Desde o início da época das chuvas, em outubro, pelo menos 311 pessoas já morreram em Moçambique e quase 140 mil chegaram a ser acolhidas em 198 centros provisórios. Atualmente, ainda funcionam 25 centros, com cerca de 7.500 pessoas, incluindo as famílias na Escola Primária 8 de Março.

De lábios secos e rosto cansado, Marta Cossa, de 63 anos, vive agora de biscatos para poder ter o que comer, ajudando pessoas nas machambas, enquanto permanece abrigada na escola. Conta que perdeu tudo com as cheias e vive agora sem condições: "A minha casa estragou, não tenho mais outra. Aqui entra água, estamos a sofrer".

Entre lonas improvisadas e salas sobrelotadas, mulheres, crianças e idosos partilham espaços exíguos, dependendo de ajuda pontual para alimentação, enquanto recorrem a água de poço, considerada imprópria, para consumo diário.

Telma Palembe, de 33 anos, não disfarça a tristeza. É mãe de quatro filhos e antes das cheias vendia pão nas ruas da cidade de Xai-Xai, capital da província de Gaza e que durante várias semanas viu a água engolir o centro. Agora não faz nada e o marido perdeu o emprego como consequência das cheias.

Desolada, critica a falta de assistência e reforça o principal apelo das famílias: "Se fizessem o básico de nos dar pelo menos espaço, não queremos casa construída, espaço só (...) seria gratificante".

Conta que muitas famílias regressaram às casas após a primeira inundação, mas foram novamente obrigadas a abandonar tudo com a segunda vaga, agravando a vulnerabilidade, ocupando a escola improvisada como habitação.

"Não temos água, não temos comida suficiente, e a água que usamos cria doenças", desabafou, alertando para o risco sanitário no local.

Além das condições no centro, os deslocados denunciam insegurança nas zonas de origem, com relatos de casas vandalizadas após a saída forçada devido às cheias.

Vitória Cumaio, de 40 anos, afirma nunca ter recebido apoio ou terreno, contestando alegações de distribuição anterior nas cheias dos anos 2000 e 2013: "Não recebemos todos terrenos. Eu nunca apanhei terreno".

As autoridades municipais reconhecem limitações de espaço para reassentamento, afirmando que a cidade enfrenta escassez de espaço para novas áreas de habitação, estando em curso contactos com o distrito vizinho de Chonguene.

"Precisamos de espaços para reassentar, porque Xai-Xai já não tem território", disse à Lusa o presidente do Conselho Municipal da cidade de Xai-Xai, Ossemane Adamo, acrescentando que parte das famílias deverá regressar gradualmente às zonas de origem, à medida que as condições permitam.

- _Material extraído_:
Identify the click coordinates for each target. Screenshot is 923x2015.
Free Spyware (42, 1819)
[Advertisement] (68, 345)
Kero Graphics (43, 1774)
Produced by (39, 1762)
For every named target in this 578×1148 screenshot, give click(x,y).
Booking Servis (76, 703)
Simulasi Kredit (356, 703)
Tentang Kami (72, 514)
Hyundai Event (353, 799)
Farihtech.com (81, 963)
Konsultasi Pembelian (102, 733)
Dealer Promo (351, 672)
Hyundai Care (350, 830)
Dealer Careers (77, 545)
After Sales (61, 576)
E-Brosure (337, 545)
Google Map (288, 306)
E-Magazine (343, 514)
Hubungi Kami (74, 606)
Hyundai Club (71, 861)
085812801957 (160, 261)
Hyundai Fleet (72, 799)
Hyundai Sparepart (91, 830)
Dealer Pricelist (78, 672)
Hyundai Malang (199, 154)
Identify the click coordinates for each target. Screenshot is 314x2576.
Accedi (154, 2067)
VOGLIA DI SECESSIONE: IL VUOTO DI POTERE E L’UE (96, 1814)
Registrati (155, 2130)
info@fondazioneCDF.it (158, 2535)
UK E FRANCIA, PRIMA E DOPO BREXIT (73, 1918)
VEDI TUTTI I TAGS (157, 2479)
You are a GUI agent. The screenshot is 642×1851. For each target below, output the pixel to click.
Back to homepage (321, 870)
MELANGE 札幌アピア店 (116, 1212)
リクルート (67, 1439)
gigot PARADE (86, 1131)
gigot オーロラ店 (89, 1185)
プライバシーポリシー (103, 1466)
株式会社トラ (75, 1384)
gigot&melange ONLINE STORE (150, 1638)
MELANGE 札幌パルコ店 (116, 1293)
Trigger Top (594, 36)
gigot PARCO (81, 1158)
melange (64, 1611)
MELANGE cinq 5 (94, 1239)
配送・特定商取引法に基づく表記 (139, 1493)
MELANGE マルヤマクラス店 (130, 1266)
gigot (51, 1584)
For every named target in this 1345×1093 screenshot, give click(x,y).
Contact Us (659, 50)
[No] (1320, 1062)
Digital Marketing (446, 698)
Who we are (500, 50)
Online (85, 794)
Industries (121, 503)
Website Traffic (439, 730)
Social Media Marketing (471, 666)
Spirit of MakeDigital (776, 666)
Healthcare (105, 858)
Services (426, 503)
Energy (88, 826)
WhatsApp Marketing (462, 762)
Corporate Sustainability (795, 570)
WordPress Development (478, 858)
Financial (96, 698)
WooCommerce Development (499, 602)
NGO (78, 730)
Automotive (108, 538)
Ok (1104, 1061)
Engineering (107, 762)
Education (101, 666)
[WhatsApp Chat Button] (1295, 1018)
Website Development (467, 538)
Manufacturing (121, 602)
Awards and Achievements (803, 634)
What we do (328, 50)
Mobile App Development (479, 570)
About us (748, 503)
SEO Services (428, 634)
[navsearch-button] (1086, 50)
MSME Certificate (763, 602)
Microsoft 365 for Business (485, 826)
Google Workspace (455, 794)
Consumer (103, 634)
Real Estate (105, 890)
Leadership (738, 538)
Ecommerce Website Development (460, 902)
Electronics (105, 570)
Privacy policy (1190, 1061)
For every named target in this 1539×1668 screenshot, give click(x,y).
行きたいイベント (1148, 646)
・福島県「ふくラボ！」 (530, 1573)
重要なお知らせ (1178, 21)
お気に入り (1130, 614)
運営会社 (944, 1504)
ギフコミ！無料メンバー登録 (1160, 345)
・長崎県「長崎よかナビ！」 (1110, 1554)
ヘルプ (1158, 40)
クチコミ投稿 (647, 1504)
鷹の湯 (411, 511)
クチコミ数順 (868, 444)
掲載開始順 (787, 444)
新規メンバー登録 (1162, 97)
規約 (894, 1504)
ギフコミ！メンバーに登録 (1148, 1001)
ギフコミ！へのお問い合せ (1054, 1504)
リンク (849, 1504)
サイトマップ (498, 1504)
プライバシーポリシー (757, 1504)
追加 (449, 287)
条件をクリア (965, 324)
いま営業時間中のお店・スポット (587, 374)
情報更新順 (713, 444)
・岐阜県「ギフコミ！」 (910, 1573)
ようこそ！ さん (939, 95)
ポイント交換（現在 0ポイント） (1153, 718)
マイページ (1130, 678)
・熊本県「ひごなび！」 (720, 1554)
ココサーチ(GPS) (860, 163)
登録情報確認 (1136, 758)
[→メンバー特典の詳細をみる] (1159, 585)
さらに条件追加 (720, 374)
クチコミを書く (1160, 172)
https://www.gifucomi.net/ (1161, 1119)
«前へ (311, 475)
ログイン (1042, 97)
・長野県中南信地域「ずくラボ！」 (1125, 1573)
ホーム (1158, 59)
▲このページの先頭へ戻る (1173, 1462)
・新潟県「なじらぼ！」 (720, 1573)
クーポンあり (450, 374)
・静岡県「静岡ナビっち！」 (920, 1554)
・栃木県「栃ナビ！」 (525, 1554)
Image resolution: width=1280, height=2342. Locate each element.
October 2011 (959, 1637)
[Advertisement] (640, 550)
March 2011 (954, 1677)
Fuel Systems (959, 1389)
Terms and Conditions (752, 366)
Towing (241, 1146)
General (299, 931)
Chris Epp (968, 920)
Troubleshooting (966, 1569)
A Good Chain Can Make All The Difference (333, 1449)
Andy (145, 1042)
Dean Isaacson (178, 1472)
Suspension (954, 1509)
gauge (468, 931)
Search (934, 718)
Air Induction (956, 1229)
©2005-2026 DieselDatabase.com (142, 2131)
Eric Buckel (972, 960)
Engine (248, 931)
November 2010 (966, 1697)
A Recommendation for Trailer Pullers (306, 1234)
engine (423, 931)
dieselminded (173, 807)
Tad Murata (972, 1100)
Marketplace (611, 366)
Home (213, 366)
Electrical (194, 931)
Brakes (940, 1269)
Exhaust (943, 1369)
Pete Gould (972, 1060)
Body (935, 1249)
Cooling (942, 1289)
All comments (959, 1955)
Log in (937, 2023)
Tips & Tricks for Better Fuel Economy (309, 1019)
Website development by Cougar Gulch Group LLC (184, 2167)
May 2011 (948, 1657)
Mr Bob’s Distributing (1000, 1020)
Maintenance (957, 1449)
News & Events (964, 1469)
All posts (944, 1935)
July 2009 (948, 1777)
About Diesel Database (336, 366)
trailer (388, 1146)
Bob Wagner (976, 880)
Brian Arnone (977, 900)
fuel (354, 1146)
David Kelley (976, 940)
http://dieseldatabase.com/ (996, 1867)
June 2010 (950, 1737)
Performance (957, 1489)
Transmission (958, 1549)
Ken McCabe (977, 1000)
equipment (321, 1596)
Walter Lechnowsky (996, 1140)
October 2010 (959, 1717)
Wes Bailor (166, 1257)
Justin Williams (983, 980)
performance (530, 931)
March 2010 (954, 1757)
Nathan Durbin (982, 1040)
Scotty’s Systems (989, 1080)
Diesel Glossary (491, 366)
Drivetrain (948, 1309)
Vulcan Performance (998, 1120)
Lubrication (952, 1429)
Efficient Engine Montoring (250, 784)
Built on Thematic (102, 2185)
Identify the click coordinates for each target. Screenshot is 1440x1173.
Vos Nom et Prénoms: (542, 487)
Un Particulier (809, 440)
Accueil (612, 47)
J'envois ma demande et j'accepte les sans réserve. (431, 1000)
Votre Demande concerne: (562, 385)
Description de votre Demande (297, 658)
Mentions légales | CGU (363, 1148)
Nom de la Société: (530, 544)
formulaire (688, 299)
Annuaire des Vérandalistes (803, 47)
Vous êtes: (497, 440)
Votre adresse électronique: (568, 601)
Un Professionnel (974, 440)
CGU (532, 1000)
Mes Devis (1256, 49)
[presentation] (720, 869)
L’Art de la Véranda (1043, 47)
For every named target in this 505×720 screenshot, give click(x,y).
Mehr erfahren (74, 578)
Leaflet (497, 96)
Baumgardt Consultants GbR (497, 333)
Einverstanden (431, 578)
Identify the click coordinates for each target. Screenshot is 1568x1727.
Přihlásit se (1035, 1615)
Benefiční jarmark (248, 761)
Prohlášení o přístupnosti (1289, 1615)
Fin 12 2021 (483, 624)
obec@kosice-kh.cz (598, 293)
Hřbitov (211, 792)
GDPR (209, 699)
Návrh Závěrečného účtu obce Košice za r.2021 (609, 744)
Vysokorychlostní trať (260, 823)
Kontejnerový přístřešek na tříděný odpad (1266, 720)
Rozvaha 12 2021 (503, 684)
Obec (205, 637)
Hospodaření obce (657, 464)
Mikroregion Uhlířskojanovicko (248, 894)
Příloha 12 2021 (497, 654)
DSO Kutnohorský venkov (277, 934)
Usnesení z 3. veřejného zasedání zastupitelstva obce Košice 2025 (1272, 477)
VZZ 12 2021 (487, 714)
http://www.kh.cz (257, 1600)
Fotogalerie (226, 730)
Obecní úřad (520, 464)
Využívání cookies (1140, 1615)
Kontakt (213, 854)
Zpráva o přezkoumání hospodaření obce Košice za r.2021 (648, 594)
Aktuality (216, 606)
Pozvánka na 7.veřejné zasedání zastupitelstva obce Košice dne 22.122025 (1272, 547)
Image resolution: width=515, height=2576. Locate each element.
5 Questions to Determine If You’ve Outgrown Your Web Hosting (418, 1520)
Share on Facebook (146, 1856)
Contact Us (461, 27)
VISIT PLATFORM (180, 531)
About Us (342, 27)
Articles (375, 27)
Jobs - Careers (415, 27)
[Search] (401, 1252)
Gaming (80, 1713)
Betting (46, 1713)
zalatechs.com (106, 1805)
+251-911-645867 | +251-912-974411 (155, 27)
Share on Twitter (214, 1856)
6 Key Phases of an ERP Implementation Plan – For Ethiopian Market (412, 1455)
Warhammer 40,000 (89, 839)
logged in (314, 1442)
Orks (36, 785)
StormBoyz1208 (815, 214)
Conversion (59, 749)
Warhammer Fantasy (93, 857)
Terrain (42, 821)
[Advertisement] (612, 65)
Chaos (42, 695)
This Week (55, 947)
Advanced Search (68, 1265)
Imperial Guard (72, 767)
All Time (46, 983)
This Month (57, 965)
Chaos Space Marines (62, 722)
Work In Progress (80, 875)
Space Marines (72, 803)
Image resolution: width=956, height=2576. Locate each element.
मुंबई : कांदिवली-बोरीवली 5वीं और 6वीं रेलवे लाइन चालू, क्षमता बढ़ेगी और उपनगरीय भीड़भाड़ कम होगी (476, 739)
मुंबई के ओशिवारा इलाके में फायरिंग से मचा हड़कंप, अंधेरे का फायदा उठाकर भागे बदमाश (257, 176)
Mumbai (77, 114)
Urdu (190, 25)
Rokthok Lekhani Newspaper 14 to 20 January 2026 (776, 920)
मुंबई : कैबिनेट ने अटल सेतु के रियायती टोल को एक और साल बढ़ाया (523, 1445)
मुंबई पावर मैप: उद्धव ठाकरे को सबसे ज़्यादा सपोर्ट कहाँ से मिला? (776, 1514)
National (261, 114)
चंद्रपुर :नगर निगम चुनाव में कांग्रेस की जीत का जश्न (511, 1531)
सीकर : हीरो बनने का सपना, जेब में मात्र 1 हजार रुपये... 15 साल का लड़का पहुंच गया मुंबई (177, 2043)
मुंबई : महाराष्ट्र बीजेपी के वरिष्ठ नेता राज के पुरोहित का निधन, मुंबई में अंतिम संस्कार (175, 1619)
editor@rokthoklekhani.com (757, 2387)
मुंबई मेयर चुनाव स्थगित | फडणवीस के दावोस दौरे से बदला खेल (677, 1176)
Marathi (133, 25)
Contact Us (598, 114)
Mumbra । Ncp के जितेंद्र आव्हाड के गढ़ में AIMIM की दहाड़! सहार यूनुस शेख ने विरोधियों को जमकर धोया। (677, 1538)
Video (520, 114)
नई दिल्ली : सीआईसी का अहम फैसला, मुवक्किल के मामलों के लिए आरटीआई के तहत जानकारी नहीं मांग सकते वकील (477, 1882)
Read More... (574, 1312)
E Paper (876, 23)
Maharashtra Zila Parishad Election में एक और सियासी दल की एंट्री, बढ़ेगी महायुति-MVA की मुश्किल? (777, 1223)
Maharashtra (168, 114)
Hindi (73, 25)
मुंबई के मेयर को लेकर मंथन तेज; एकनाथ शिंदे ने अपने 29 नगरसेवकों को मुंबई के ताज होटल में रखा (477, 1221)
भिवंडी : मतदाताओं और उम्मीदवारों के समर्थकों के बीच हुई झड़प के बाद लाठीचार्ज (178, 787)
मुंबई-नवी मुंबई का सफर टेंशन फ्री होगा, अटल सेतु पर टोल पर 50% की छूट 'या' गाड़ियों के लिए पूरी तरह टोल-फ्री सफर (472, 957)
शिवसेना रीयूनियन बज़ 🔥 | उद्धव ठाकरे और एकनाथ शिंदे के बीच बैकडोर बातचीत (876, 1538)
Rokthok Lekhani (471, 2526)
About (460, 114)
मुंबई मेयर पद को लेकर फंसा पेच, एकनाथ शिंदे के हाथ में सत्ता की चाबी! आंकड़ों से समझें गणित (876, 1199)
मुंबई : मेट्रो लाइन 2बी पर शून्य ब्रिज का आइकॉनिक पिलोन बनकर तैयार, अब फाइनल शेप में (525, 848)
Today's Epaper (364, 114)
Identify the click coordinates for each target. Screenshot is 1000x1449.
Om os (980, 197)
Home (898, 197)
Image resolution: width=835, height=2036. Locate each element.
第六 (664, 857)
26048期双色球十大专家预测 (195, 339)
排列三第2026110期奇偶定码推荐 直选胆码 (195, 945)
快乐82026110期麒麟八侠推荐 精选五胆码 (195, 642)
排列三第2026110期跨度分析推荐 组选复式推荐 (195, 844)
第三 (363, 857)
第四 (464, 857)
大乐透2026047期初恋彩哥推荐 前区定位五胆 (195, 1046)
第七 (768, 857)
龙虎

- _O problema_: Copie do trecho sobre as cheias em Moçambique a parte que vai de "Telma Palembe, de" até "consequência das cheias.", ambas incluídas. As linhas não têm qualquer papel neste trabalho.

- _Resposta esperada_:
Telma Palembe, de 33 anos, não disfarça a tristeza. É mãe de quatro filhos e antes das cheias vendia pão nas ruas da cidade de Xai-Xai, capital da província de Gaza e que durante várias semanas viu a água engolir o centro. Agora não faz nada e o marido perdeu o emprego como consequência das cheias.